Having gone back and read the early issues of Brian Holguin’s stint as sole writer (the final issues I own), I have to admit that the series experienced a noticeable upturn in quality. The excessive horror elements still feel a little awkward, but the stories actually have direction and Spawn is finally given an active motivation to explore. Following his experience in the Greenworld, Spawn now feels a connection to the Earth, one that allows him to sense evil. Rather than revel in it, Spawn is compelled to stop the evil that surrounds him, leading him to finally forge that bond with detectives Sam and Twitch. A few issues later (apparently as a result of a storyline in Paul Jenkins’ Spawn: The Undead series), Spawn’s even traveling the world, seeking out evil in need of punishment. Ironically, Spawn’s acting more like Batman than ever at this point. The trappings of a superhero comic are gone (a supporting cast, home base, secret identity…really anything that humanizes Spawn), but the character is more active than ever.
The audience was already abandoning the book at this point, however. I imagine this is a combination of a few factors. One, horror comics just don’t sell that well. There is the occasional Walking Dead that breaks out, but that’s rare. Horror books tend to sell to a particular subculture, one that perhaps wasn’t inclined to buy Spawn. Two, Spawn’s visuals never changed during this period, so any attempt at launching a new direction was hindered by the old look (which I personally associate with a lot of bad writing, and I know I’m not alone). Finally, the number of adults that truly “grow up” with a book is pretty small. An ongoing series needs a constant stream of new blood; pandering to what you think the audience wants as it enters its 20s and 30s is madness. Spawn sold millions of copies to teenagers in the ‘90s. An eighth grade boy would probably still be attracted to Spawn today…if, through some miracle, he actually came across a comic. Even for a reader not inclined towards horror, the visuals of Spawn are genuinely striking. The mask, the cape, the neon green energy signature, the chains and spikes…the “kewlness” wears off as adolescence ends, but this is powerful eye candy for kids bored with the Power Rangers.
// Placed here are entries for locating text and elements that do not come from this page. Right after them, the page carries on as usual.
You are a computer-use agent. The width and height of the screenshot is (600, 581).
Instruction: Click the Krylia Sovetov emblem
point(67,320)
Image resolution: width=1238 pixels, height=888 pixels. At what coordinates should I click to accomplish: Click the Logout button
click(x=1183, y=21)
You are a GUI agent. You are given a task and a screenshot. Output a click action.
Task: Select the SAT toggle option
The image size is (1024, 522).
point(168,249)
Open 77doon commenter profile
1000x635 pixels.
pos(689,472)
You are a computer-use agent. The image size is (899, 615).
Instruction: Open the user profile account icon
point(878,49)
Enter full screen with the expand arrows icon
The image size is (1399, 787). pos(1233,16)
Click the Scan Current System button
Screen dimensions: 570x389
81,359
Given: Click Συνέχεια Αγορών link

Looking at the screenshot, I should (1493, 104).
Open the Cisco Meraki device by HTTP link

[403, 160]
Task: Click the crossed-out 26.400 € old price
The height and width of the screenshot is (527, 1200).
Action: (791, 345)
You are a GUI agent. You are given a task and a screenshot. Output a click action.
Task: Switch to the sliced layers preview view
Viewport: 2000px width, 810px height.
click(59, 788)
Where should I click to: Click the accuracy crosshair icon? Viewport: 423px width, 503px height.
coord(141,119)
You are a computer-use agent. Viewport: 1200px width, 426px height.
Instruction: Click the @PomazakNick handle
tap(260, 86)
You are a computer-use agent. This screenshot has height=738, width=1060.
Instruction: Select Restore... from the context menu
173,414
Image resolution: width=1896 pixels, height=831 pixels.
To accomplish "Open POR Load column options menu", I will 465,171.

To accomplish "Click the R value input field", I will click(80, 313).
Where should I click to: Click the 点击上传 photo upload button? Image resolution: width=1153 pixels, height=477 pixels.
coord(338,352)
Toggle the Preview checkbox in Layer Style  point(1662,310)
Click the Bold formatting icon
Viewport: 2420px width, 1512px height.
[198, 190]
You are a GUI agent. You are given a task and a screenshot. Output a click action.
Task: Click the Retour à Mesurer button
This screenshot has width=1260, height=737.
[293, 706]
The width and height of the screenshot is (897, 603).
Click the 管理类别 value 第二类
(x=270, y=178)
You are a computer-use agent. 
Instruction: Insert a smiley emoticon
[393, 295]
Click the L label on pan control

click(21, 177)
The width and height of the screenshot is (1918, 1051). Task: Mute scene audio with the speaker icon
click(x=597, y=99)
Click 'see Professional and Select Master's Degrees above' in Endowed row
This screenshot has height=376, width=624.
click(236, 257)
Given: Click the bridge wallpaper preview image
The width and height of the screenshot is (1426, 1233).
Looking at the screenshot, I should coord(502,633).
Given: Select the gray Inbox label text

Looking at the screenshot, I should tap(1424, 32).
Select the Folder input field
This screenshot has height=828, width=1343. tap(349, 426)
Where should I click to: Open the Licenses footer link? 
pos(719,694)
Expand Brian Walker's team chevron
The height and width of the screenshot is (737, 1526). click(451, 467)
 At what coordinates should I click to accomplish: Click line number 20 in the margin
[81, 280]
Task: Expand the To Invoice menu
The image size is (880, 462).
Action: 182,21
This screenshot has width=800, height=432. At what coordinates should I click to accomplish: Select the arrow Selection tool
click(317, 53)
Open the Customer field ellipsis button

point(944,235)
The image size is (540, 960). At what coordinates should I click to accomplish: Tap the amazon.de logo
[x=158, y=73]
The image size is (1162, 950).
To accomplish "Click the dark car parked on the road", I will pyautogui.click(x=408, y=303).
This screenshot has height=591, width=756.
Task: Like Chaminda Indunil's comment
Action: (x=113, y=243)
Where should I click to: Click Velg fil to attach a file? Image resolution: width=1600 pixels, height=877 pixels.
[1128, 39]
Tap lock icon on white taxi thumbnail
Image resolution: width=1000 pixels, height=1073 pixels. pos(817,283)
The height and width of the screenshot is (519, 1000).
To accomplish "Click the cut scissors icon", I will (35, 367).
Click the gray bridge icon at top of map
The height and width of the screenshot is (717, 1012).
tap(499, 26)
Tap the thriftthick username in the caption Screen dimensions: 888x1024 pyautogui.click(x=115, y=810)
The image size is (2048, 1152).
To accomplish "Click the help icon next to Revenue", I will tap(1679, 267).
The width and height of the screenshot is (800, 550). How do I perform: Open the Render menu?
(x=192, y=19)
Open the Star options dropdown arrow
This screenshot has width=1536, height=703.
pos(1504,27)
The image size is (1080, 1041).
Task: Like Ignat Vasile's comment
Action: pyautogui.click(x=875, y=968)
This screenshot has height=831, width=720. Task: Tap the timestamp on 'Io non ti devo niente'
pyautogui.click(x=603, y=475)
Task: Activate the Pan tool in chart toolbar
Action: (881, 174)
I don’t know if Spawn will disappear like Wildstorm or Wizard. Maybe the Spawn reprint collections still sell well in bookstores, enabling McFarlane to keep the title in print indefinitely. There might be a new generation of teen readers discovering the book outside of the insular world of comic shops for all I know. Regardless of how frustrated I became with the book, I can’t deny I received many hours of entertainment from Spawn during my early teenage years. I might even check out the new Spawn animated series, assuming the project is ever completed. I doubt I could ever become invested in the world again, but I’ll always carry some nostalgia for it.